Provided records —
______

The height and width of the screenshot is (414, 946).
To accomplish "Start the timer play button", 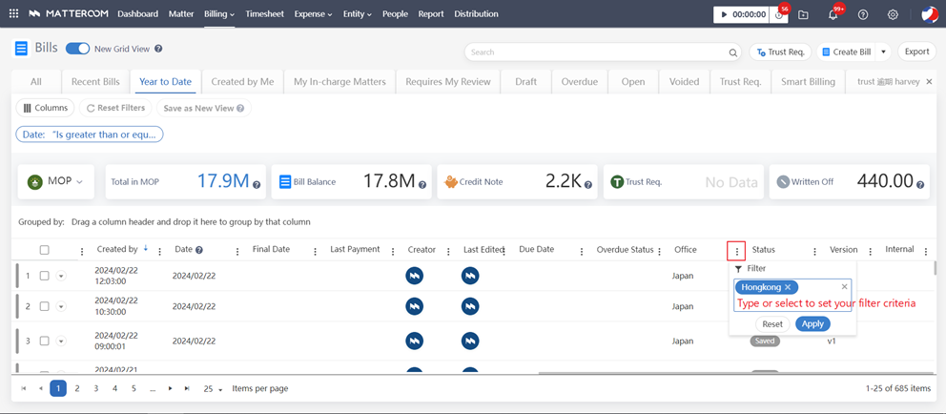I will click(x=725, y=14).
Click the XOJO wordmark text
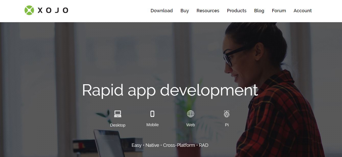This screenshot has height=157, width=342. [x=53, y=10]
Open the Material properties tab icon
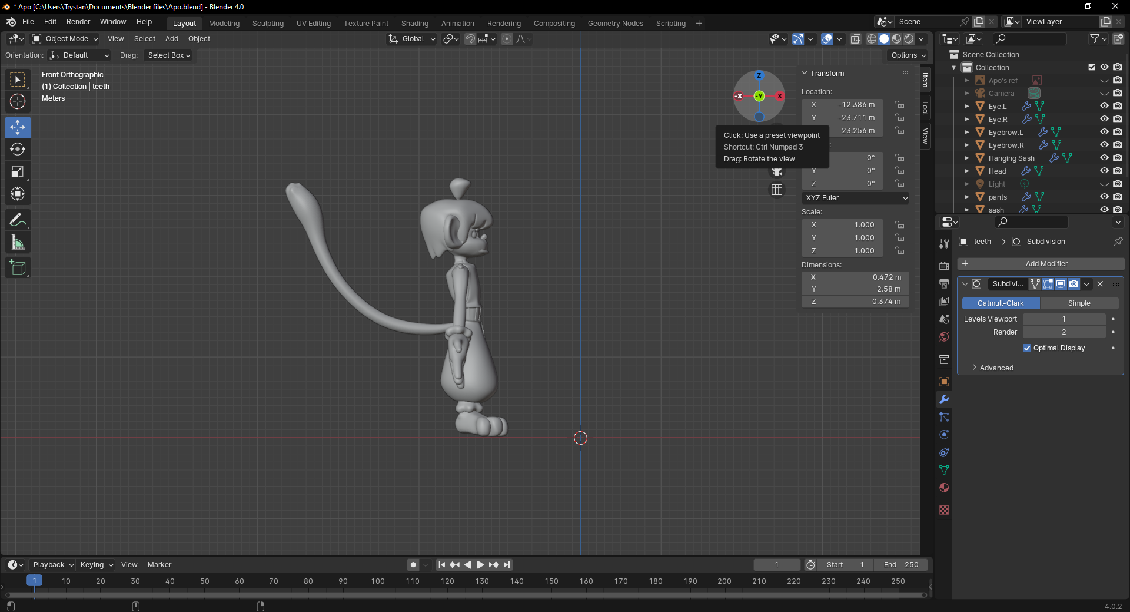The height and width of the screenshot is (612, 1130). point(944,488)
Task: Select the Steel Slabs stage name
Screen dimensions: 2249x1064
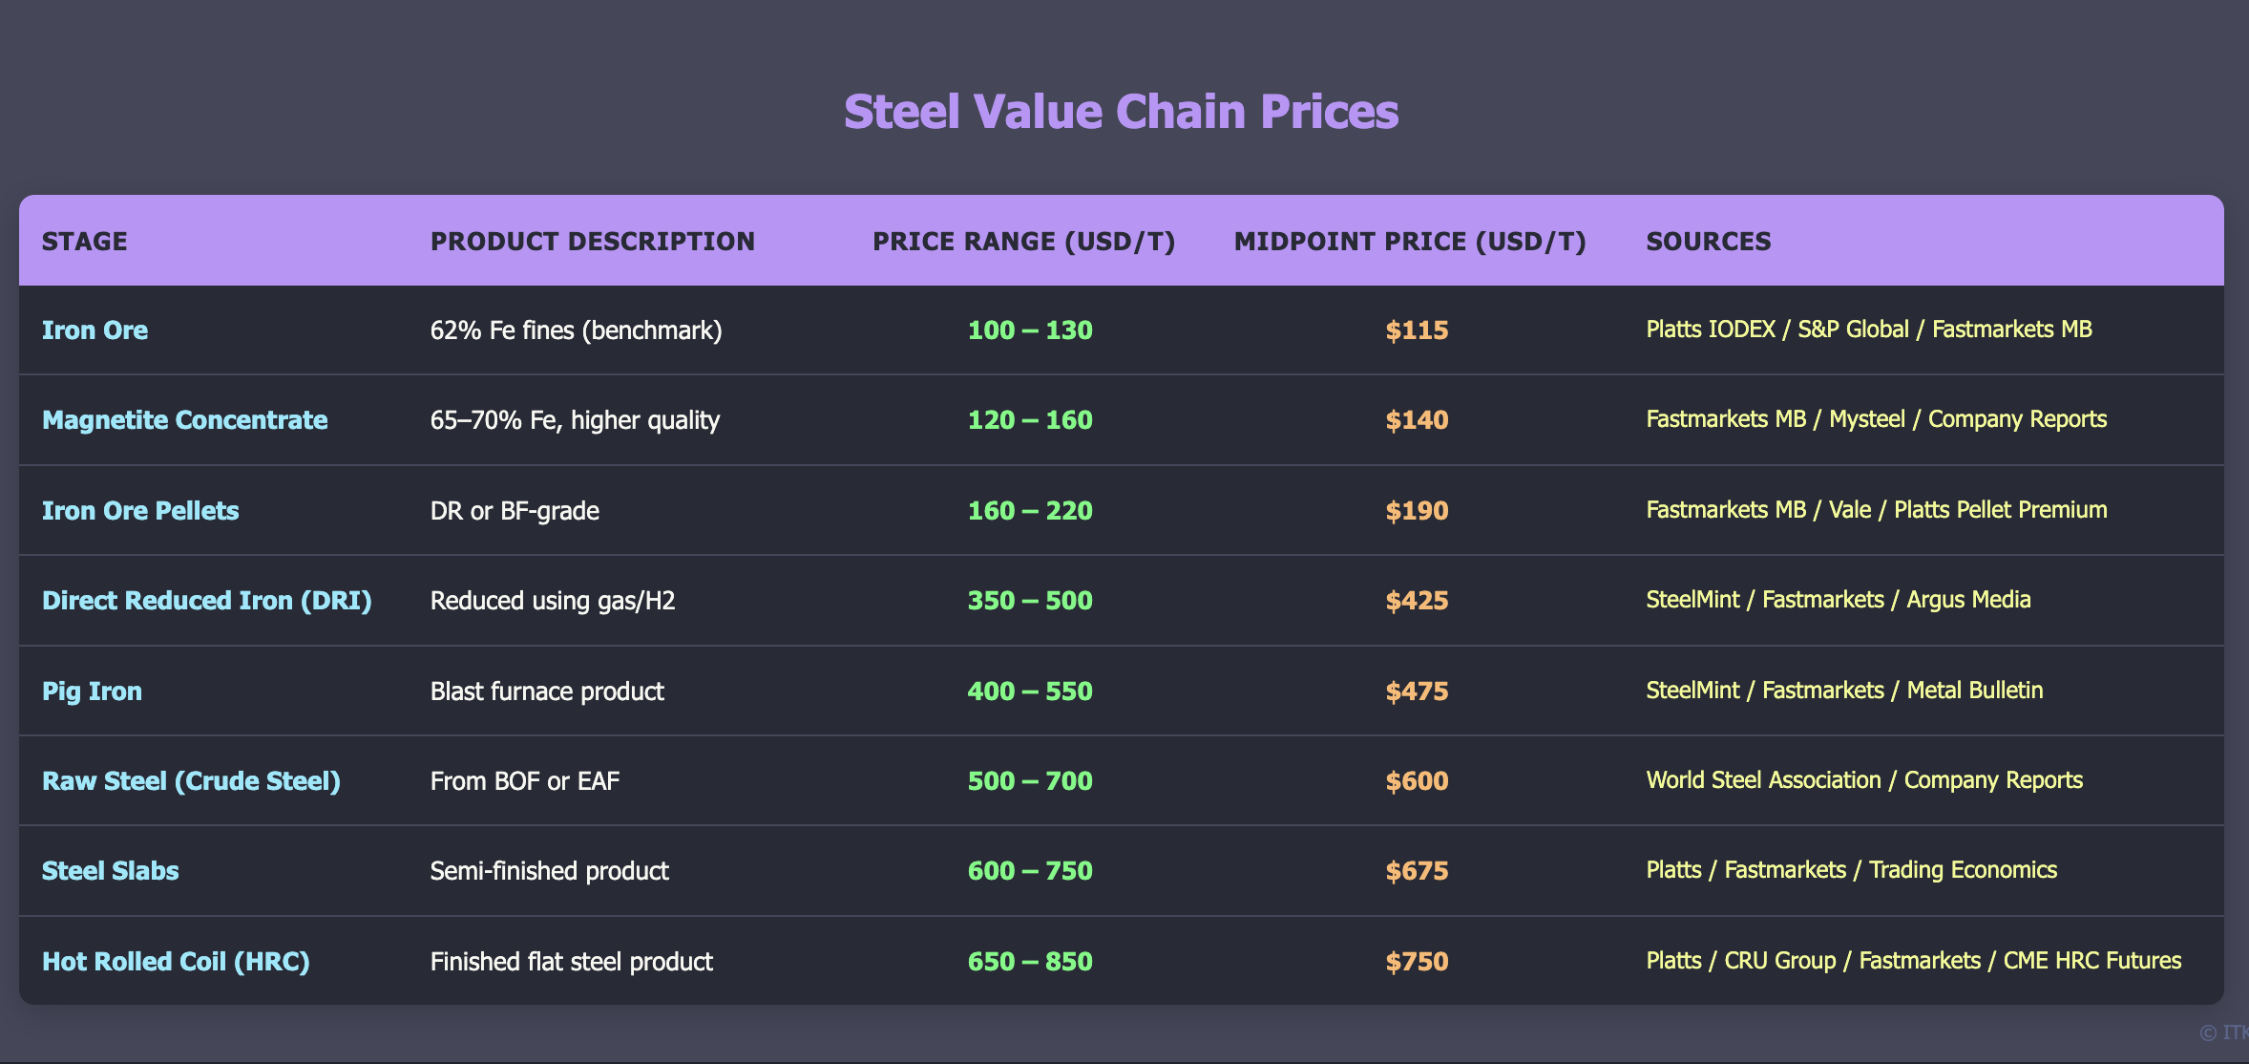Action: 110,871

______

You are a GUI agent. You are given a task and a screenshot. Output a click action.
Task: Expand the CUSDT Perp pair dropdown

______

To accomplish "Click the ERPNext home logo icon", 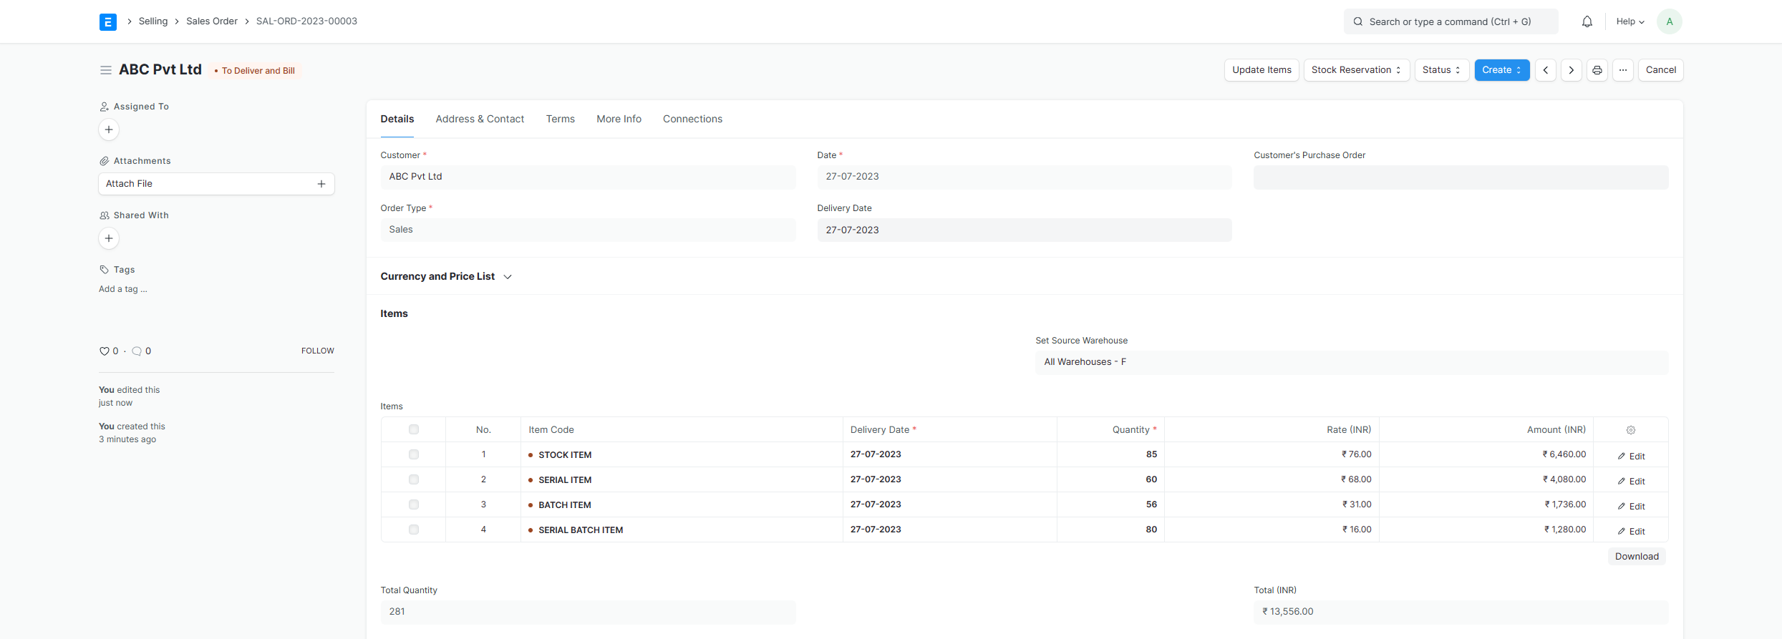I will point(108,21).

______

To do —
Please copy the lines above from the line with "You are a GUI" up to and including the line with "Task: Expand the CUSDT Perp pair dropdown", exactly as written and with nothing else.

Completed exercise —
You are a GUI agent. You are given a task and a screenshot. Output a click action.
Task: Expand the CUSDT Perp pair dropdown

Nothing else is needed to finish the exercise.